**Action item:** No pictures, nothing altered: return the data below.

**Data section:**

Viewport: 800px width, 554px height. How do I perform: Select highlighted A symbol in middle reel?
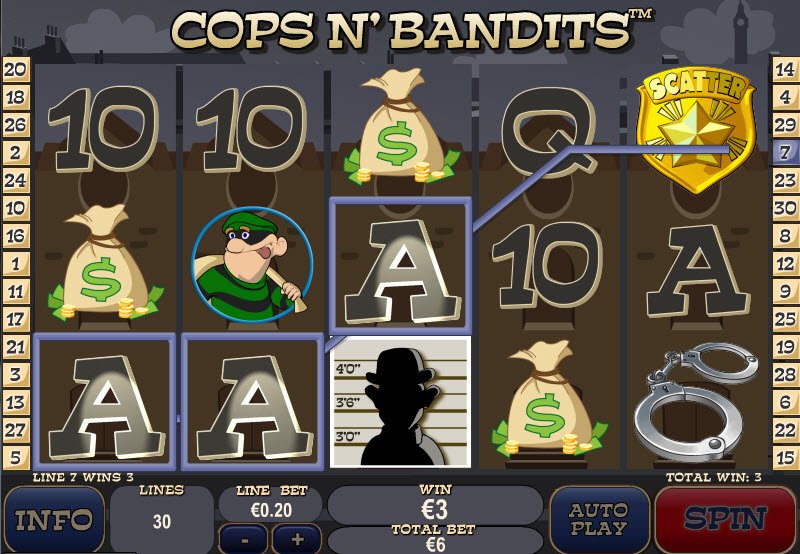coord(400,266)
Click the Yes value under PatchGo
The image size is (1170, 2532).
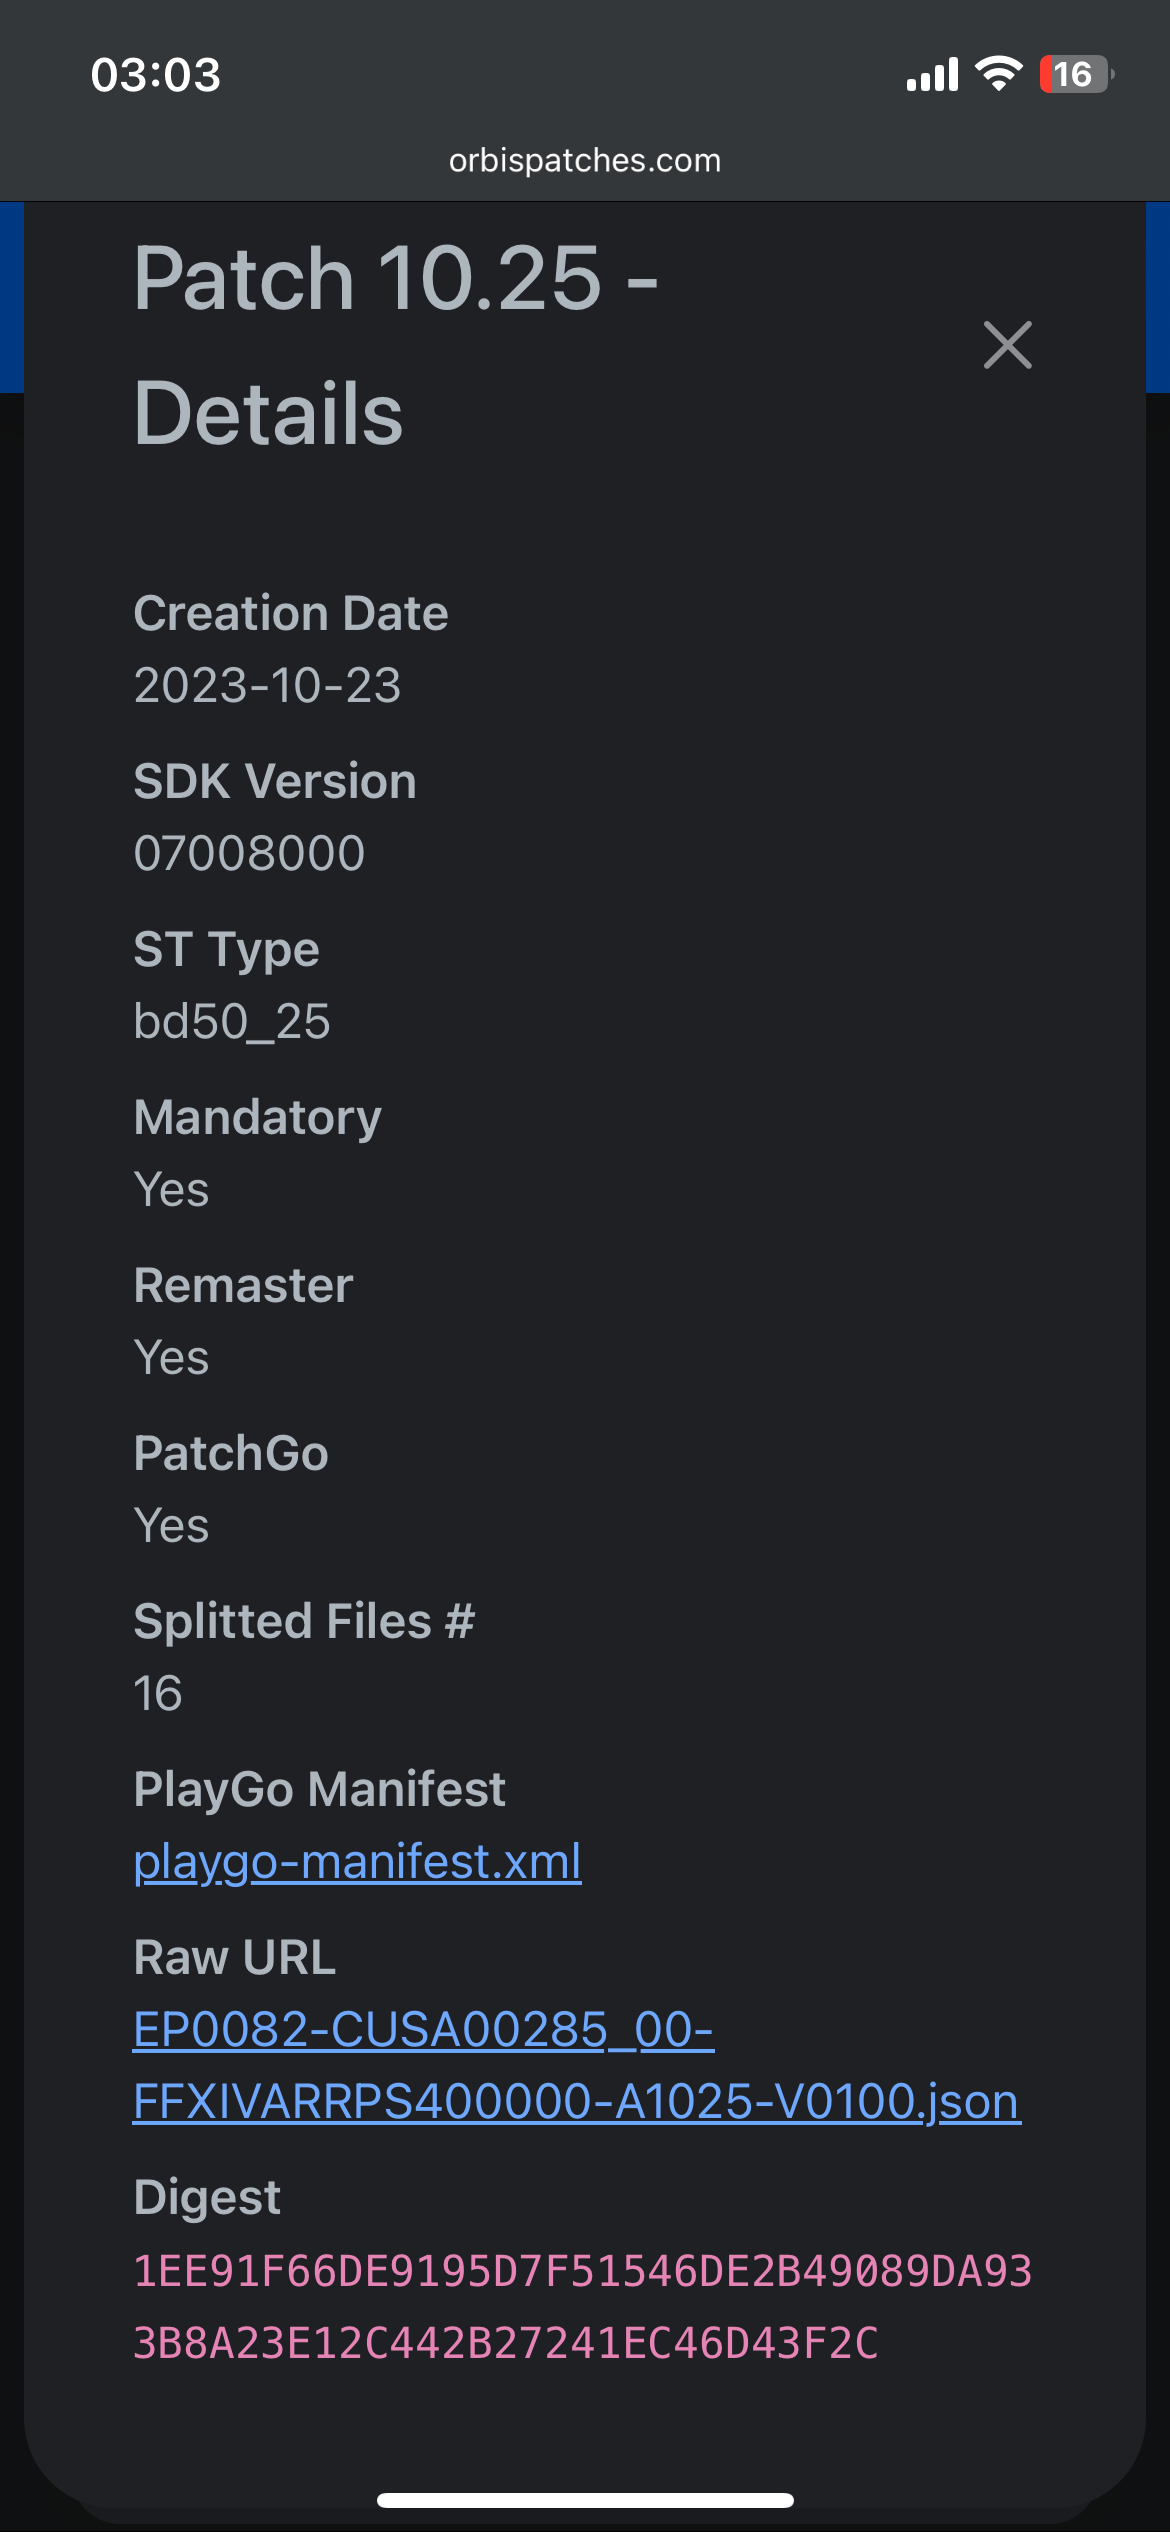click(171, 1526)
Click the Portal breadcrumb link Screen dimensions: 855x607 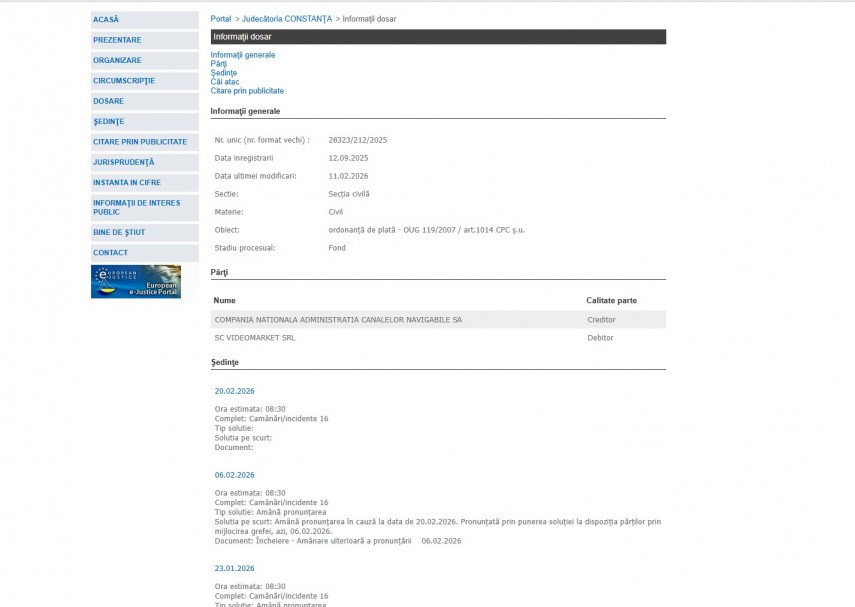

**Written solution:**
Viewport: 800px width, 554px height. How do I perform: Select highlighted A symbol in middle reel?
coord(400,266)
Click the Yes value under PatchGo
The image size is (1170, 2532).
click(171, 1526)
Click the Portal breadcrumb link Screen dimensions: 855x607 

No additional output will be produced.